Mubadalah.id – Visi rahmatan lil ‘alamin dan misi akhlak karimah dijalankan al-Qur’an melalui ayat-ayat yang diturunkannya. Juga termasuk isu-isu relasi laki-laki dan perempuan, pada masa Nabi Muhammad Saw.
Visi dan misi ini harus terus digaungkan sepanjang masa, dan menjadi fondasi segala rumusan keputusan-keputusan hukum yang harus muncul pada berbagai konteks yang berbeda.
Terutama konteks kontemporer kita saat ini, di mana para perempuan terus mengalami kekerasan dan ketidakadilan, yang di antaranya dilestarikan dengan alasan penafsiran teologis tertentu.
Inspirasi yang serupa, tentang pemihakan pada perempuan, juga bisa kita temukan dalam Hadis atau Sunnah Nabi Saw. Sekalipun cikal bakal penulisan Hadis sudah mulai kecil-kecilan pada masa Nabi SAW dan para sahabat.
Tetapi momentum umat Islam merujuk pada kitab Hadis yang valid dan otoritatif terjadi jauh di abad ketiga hijriah. Yaitu saat muncul kitab Shahih Bukhari (w. 256/870).
Sebelumnya, kitab al-Muwaththa’ Imam Malik (w. 179/792) tidak sempat mendapat penerimaan publik yang masif sebagai kitab Hadis yang valid dan otoritatif.

**Tugas Anda:**
Jawablah pertanyaan-pertanyaan tentang bacaan mengenai al-Qur'an dan Hadis ini:
1. Apa visi dan misi yang dijalankan al-Qur'an melalui ayat-ayatnya?
2. Pada abad keberapa hijriah umat Islam mulai merujuk pada kitab Hadis yang valid dan otoritatif?
3. Kitab apa yang sebelumnya tidak sempat mendapat penerimaan publik yang masif sebagai kitab Hadis yang valid dan otoritatif?
Data ini merupakan bahan tersendiri yang terpisah dari bacaan di atas.

[Data tentang letak item]
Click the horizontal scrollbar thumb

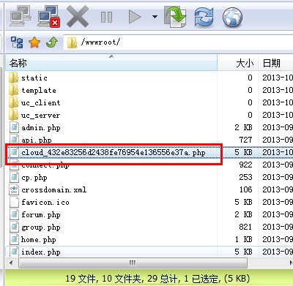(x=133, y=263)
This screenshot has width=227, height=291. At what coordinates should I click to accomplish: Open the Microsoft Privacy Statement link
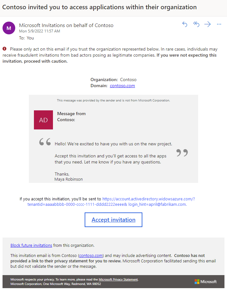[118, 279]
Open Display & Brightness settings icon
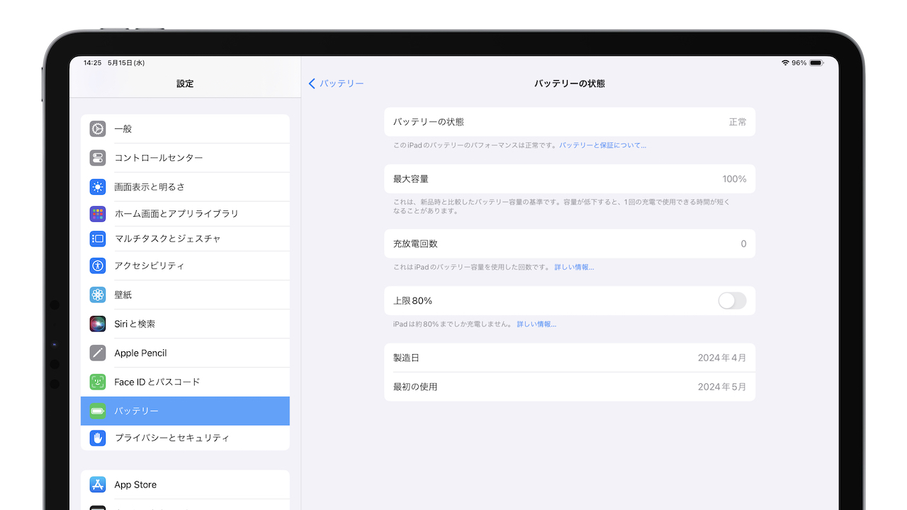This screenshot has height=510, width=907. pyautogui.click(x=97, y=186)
* * *
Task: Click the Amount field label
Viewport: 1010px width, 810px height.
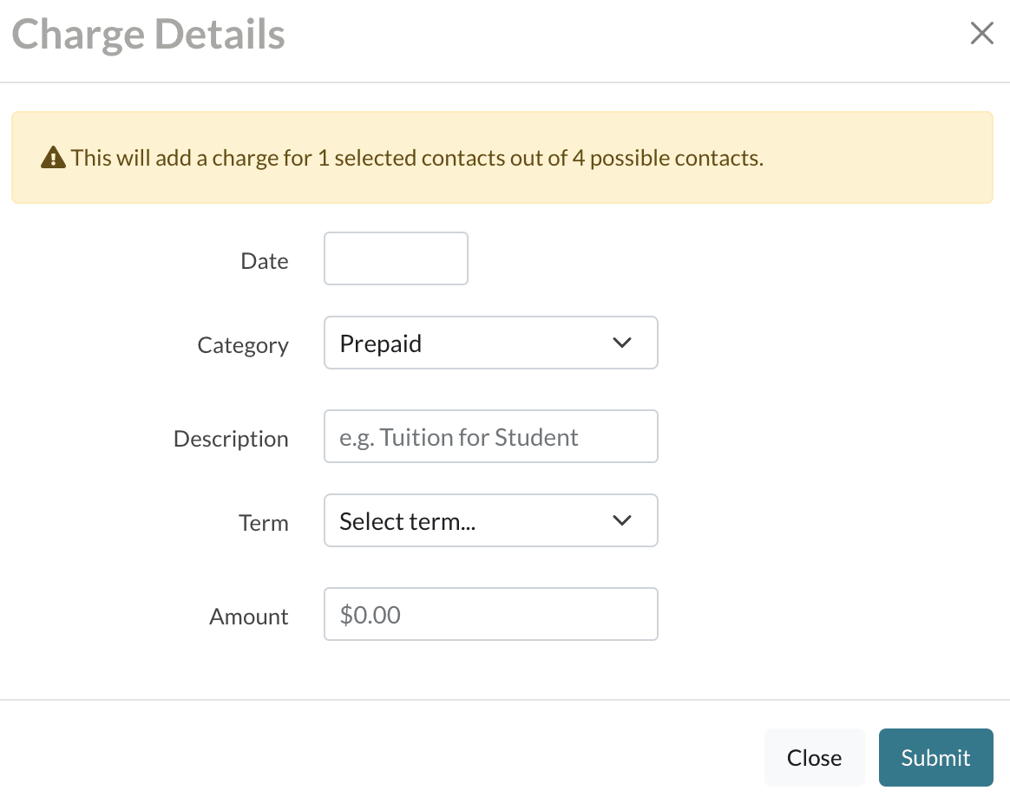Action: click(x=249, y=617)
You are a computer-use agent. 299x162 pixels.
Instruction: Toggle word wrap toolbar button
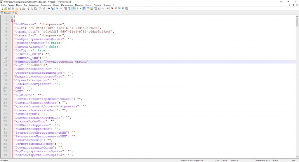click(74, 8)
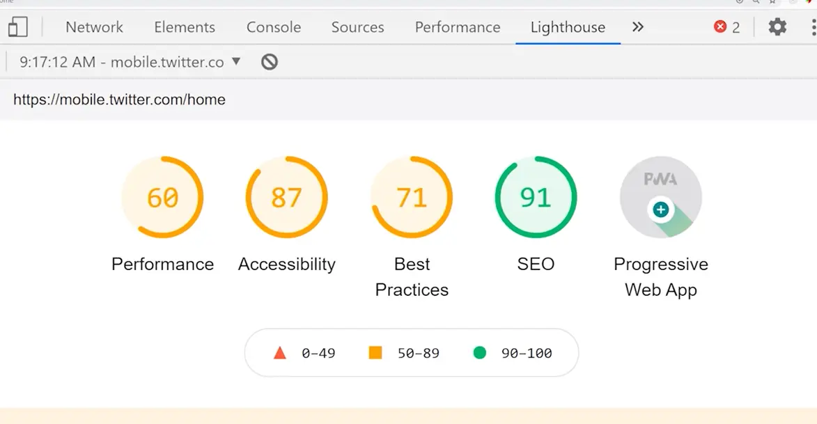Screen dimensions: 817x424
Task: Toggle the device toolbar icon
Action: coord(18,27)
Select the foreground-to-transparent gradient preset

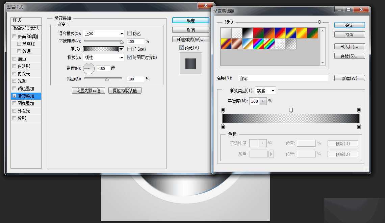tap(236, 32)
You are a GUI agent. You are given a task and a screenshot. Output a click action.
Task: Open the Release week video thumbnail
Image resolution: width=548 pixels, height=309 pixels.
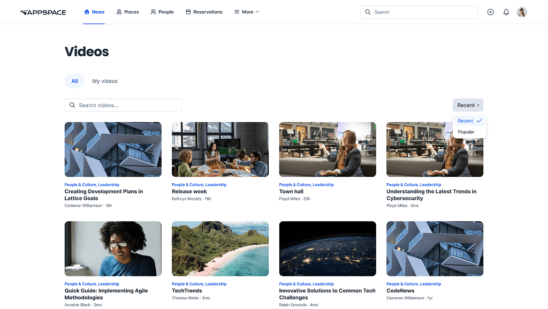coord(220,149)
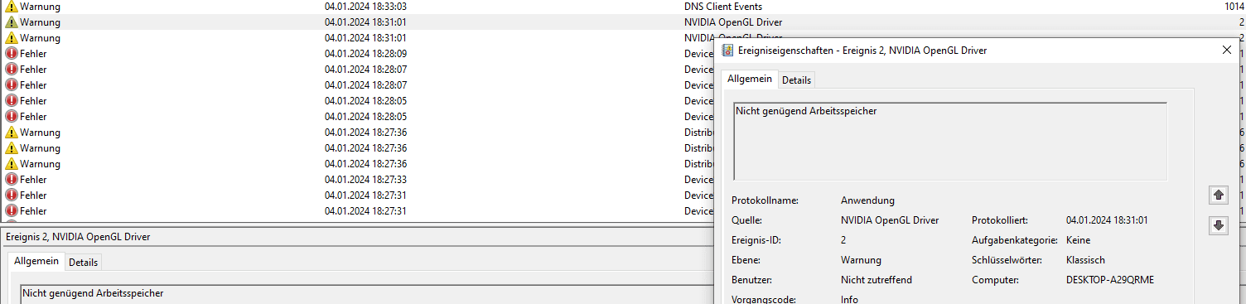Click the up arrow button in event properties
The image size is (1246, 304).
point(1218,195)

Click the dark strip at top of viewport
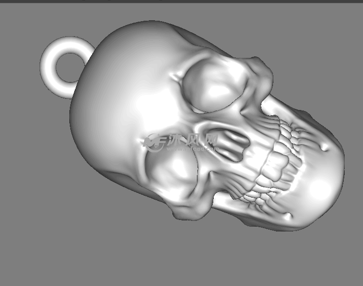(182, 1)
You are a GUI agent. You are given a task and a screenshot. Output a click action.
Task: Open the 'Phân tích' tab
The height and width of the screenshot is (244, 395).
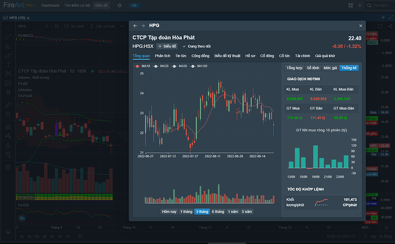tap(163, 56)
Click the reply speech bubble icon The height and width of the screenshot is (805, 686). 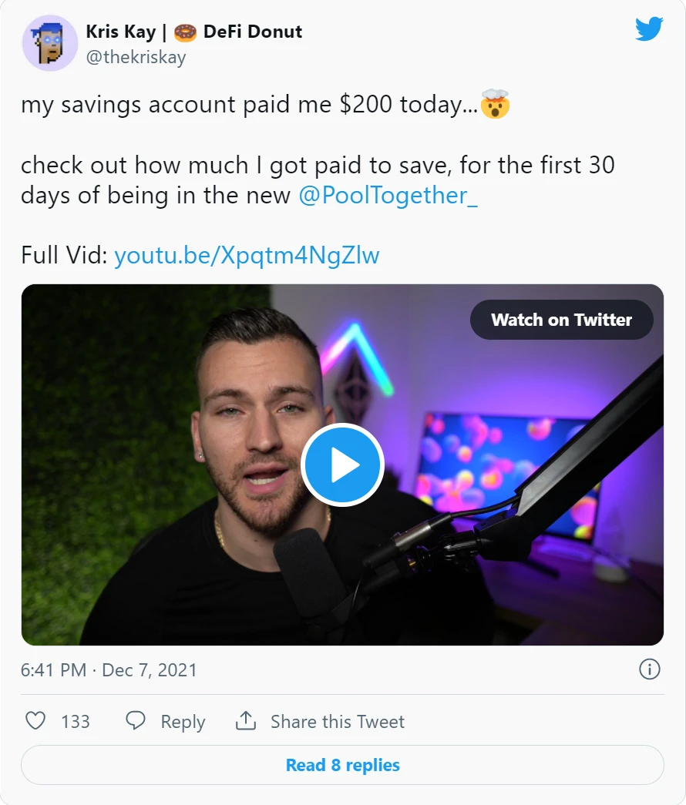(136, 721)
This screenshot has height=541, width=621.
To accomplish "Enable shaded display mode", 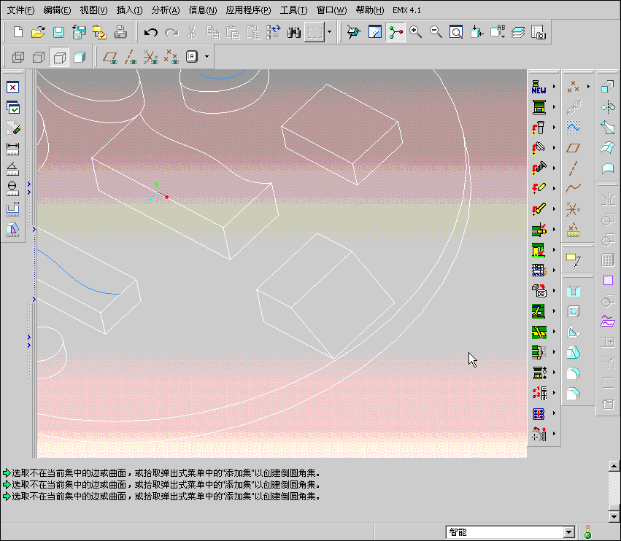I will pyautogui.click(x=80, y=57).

**Hasil Tugas:**
1. Visi rahmatan lil 'alamin dan misi akhlak karimah.
2. Abad ketiga hijriah, yaitu saat muncul kitab Shahih Bukhari.
3. Kitab al-Muwaththa' Imam Malik.